+++ Records to use +++
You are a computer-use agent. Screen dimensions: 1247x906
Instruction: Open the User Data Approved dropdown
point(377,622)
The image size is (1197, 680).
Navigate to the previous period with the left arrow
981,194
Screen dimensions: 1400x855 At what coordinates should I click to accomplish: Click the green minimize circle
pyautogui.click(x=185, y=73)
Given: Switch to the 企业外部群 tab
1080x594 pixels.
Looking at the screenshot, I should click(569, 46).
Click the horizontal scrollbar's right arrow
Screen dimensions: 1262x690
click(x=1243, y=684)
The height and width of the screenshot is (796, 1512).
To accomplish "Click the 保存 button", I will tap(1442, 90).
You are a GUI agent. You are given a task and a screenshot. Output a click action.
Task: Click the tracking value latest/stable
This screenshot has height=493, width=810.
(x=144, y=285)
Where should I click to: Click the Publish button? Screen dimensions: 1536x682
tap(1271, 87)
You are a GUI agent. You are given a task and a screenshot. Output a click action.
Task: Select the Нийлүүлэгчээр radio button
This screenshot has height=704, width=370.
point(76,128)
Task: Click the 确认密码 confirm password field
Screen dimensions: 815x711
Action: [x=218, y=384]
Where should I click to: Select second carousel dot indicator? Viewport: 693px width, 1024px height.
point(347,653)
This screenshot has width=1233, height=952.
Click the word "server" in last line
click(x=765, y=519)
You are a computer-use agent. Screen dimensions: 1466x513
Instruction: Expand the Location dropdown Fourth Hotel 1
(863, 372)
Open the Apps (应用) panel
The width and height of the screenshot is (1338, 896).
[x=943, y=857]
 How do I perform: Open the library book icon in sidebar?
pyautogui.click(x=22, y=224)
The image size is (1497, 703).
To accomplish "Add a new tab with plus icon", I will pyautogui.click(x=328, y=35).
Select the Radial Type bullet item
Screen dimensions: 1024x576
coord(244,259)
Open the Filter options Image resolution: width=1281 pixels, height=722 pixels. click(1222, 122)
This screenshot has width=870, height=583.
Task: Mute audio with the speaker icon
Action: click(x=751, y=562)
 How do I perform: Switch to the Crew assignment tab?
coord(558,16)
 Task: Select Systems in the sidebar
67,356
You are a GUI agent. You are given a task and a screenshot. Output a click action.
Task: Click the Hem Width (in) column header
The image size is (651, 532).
+++
Render every line of the material above as a JSON list of strings, with one string per line and blank lines omitted.

[
  "You are a computer-use agent. Screen dimensions: 1247x906",
  "Instruction: Open the User Data Approved dropdown",
  "point(377,622)",
  "The image size is (1197, 680).",
  "Navigate to the previous period with the left arrow",
  "981,194",
  "Screen dimensions: 1400x855 At what coordinates should I click to accomplish: Click the green minimize circle",
  "pyautogui.click(x=185, y=73)",
  "Given: Switch to the 企业外部群 tab",
  "1080x594 pixels.",
  "Looking at the screenshot, I should click(569, 46).",
  "Click the horizontal scrollbar's right arrow",
  "Screen dimensions: 1262x690",
  "click(x=1243, y=684)",
  "The height and width of the screenshot is (796, 1512).",
  "To accomplish \"Click the 保存 button\", I will tap(1442, 90).",
  "You are a GUI agent. You are given a task and a screenshot. Output a click action.",
  "Task: Click the tracking value latest/stable",
  "This screenshot has height=493, width=810.",
  "(x=144, y=285)",
  "Where should I click to: Click the Publish button? Screen dimensions: 1536x682",
  "tap(1271, 87)",
  "You are a GUI agent. You are given a task and a screenshot. Output a click action.",
  "Task: Select the Нийлүүлэгчээр radio button",
  "This screenshot has height=704, width=370.",
  "point(76,128)",
  "Task: Click the 确认密码 confirm password field",
  "Screen dimensions: 815x711",
  "Action: [x=218, y=384]",
  "Where should I click to: Select second carousel dot indicator? Viewport: 693px width, 1024px height.",
  "point(347,653)",
  "This screenshot has width=1233, height=952.",
  "Click the word \"server\" in last line",
  "click(x=765, y=519)",
  "You are a computer-use agent. Screen dimensions: 1466x513",
  "Instruction: Expand the Location dropdown Fourth Hotel 1",
  "(863, 372)",
  "Open the Apps (应用) panel",
  "The width and height of the screenshot is (1338, 896).",
  "[x=943, y=857]",
  " How do I perform: Open the library book icon in sidebar?",
  "pyautogui.click(x=22, y=224)",
  "The image size is (1497, 703).",
  "To accomplish \"Add a new tab with plus icon\", I will pyautogui.click(x=328, y=35).",
  "Select the Radial Type bullet item",
  "Screen dimensions: 1024x576",
  "coord(244,259)",
  "Open the Filter options Image resolution: width=1281 pixels, height=722 pixels. click(1222, 122)",
  "This screenshot has width=870, height=583.",
  "Task: Mute audio with the speaker icon",
  "Action: click(x=751, y=562)",
  " How do I perform: Switch to the Crew assignment tab?",
  "coord(558,16)",
  " Task: Select Systems in the sidebar",
  "67,356",
  "You are a GUI agent. You are given a task and a screenshot. Output a click action.",
  "Task: Click the Hem Width (in) column header",
  "The image size is (651, 532)."
]